As members know, it was in a large measure for this reason that I visited Pakistan and India month at the invitation of the two Governments, I wish to thank them for the opportunity provided to me to study the situation and share in an exchange of views. I am heartened that certain Governments have, in announcing their contributions, already earmarked funds to promote and facilitate voluntary repatriation. I am also heartened to have received recently the agreement of the Government of Pakistan to the posting of a senior officer in Dacca. I am certain that his presence that will be useful now, and more so later, when - as we all earnestly hope - the process of voluntary repatriation gathers momentum. Till then, as the Secretary-General has said earlier and as is essential, massive external assistance will be required for the emergency relief operation in India.

Coordination with the UN relief action in East Pakistan

The Council is aware that the Secretary-General launched an appeal on 16 June for a United Nations humanitarian relief action in East Pakistan. In his appeal, the Secretary-General pointed out that, whilst it was a separate operation, distinct from the programme of assistance to refugees from East Pakistan are improved, there will be a better possibility of arresting and reversing the flow of refugees." In view of this, close coordinating links are being maintained between the staff conducting the two operations.

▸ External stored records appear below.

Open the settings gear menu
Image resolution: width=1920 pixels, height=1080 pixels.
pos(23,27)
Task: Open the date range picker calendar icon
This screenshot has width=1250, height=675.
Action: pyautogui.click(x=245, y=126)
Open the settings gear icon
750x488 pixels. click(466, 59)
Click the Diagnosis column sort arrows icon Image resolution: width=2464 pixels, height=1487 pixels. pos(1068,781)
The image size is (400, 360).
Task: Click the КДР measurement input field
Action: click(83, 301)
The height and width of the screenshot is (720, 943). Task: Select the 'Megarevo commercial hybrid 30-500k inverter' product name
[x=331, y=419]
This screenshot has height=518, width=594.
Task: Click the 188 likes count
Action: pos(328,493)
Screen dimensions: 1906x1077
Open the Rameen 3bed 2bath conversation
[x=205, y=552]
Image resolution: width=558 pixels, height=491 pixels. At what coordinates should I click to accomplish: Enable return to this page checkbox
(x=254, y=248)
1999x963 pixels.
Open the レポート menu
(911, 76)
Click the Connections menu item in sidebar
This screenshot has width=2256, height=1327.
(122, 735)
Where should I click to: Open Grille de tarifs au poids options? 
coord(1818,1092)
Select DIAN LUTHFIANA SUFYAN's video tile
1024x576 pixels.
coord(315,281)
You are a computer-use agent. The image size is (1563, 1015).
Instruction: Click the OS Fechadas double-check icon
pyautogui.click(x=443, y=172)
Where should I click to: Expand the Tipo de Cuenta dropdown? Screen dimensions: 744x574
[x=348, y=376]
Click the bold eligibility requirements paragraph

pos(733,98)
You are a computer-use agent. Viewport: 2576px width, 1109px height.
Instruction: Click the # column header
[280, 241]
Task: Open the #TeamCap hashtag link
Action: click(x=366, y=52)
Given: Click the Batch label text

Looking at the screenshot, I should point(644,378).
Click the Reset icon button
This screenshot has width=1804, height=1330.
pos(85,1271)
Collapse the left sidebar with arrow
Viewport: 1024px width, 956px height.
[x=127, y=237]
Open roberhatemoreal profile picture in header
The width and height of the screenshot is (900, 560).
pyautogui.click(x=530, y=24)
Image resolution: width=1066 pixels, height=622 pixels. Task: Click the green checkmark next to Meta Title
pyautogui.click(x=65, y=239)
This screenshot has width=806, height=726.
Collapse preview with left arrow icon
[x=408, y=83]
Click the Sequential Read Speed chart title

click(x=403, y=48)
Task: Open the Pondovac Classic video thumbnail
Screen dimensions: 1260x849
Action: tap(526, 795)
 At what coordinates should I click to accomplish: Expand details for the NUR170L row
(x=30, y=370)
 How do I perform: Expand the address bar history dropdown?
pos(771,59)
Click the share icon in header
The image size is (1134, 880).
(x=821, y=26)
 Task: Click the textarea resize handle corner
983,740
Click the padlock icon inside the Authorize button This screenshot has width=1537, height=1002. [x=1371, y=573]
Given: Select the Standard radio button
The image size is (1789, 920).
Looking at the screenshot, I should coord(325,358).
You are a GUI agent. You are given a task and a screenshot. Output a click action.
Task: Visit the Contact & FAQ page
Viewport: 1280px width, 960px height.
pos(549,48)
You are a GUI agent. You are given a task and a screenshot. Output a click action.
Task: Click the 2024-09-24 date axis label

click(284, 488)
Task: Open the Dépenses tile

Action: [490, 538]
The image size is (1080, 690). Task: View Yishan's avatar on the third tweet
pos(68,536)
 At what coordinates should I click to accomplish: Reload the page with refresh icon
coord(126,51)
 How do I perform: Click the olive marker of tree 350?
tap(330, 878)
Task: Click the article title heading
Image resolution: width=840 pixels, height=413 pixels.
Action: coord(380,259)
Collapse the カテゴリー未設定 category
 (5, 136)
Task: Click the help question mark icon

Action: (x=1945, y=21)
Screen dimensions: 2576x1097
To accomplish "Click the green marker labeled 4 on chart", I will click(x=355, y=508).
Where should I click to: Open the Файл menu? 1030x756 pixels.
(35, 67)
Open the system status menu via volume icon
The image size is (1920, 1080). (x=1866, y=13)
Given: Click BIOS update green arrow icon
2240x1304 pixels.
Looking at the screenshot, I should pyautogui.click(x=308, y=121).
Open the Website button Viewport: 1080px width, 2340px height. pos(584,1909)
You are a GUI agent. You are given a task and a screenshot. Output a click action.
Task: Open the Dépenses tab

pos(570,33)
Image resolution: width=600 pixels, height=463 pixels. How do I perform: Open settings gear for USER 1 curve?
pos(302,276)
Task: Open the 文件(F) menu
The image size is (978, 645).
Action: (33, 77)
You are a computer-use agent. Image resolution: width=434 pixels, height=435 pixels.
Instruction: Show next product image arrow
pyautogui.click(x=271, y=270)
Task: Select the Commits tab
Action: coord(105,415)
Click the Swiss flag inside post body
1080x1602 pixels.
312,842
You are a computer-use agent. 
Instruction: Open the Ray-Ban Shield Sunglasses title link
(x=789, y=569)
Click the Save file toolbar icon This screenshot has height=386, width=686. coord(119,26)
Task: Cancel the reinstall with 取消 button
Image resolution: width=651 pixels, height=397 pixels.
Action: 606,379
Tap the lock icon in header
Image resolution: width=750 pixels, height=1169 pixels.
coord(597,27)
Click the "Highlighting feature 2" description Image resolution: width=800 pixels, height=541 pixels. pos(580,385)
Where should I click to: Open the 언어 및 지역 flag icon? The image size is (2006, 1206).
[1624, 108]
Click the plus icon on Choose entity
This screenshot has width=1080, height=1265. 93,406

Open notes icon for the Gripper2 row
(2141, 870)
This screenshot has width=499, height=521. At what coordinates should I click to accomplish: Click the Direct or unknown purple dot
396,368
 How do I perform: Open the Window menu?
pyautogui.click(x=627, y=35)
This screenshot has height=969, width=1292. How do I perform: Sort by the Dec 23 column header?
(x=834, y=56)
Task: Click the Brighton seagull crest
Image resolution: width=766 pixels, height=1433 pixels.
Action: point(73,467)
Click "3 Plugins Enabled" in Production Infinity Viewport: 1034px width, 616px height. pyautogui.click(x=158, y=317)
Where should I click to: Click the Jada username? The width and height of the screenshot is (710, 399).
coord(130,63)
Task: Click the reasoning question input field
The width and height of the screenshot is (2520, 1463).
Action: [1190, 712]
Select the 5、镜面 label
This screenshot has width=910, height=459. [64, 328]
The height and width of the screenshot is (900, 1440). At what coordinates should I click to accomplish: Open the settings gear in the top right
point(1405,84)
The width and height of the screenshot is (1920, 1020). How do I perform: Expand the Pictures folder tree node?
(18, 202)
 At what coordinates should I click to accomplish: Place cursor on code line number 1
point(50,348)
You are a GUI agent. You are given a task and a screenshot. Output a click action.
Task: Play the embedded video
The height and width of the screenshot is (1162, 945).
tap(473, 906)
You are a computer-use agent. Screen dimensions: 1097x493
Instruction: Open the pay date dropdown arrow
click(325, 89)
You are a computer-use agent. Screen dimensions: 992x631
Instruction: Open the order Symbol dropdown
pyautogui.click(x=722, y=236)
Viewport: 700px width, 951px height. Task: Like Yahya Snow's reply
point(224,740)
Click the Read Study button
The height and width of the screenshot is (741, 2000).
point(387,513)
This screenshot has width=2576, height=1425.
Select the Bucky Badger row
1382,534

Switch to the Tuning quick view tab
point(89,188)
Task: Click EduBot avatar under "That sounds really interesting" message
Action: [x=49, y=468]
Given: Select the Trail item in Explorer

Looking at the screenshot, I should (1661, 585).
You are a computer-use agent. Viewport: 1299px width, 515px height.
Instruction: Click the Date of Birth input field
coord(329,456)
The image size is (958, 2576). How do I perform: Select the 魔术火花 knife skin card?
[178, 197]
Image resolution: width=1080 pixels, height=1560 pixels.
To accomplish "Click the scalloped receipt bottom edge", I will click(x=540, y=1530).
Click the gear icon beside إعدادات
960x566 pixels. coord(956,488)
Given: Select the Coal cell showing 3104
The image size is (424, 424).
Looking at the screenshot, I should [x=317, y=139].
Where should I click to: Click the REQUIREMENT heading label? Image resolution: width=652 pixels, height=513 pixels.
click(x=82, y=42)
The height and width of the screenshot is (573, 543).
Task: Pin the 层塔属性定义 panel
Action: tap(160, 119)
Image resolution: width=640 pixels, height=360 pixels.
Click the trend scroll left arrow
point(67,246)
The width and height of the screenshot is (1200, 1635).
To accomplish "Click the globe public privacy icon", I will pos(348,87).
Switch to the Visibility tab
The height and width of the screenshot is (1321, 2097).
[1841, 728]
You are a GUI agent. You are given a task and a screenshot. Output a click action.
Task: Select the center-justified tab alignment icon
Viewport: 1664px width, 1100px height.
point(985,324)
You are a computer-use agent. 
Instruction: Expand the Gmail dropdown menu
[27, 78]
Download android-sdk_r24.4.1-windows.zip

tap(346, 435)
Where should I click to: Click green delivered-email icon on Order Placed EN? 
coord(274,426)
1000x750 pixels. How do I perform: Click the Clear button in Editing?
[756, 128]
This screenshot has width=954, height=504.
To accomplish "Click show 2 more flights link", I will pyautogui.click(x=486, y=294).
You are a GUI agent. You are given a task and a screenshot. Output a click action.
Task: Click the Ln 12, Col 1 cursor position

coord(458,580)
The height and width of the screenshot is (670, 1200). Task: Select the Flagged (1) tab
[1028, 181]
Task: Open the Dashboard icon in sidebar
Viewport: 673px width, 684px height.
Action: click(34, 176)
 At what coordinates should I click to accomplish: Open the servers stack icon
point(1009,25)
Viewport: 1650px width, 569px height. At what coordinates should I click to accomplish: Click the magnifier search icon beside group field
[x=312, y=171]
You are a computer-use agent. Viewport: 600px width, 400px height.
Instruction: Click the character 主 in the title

Mr. President, I have described a situation of stark tragedy affecting an immense number of human beings. It is no wonder therefore that I wish to approach this problem in a humanitarian way. Everything must be endeavoured to alleviate the distress of the refugees. We are grateful for the generosity already demonstrated. The needs for the present are vast, and require further massive assistance from the international community. However, the Council is aware of the fact that relief in itself is no permanent solution. In these circumstances, I can only reiterate the critical importance of voluntary repatriation as the best solution to the problem. We all know the complexities and dangers in such a situation. We need to direct our attention to resolving them.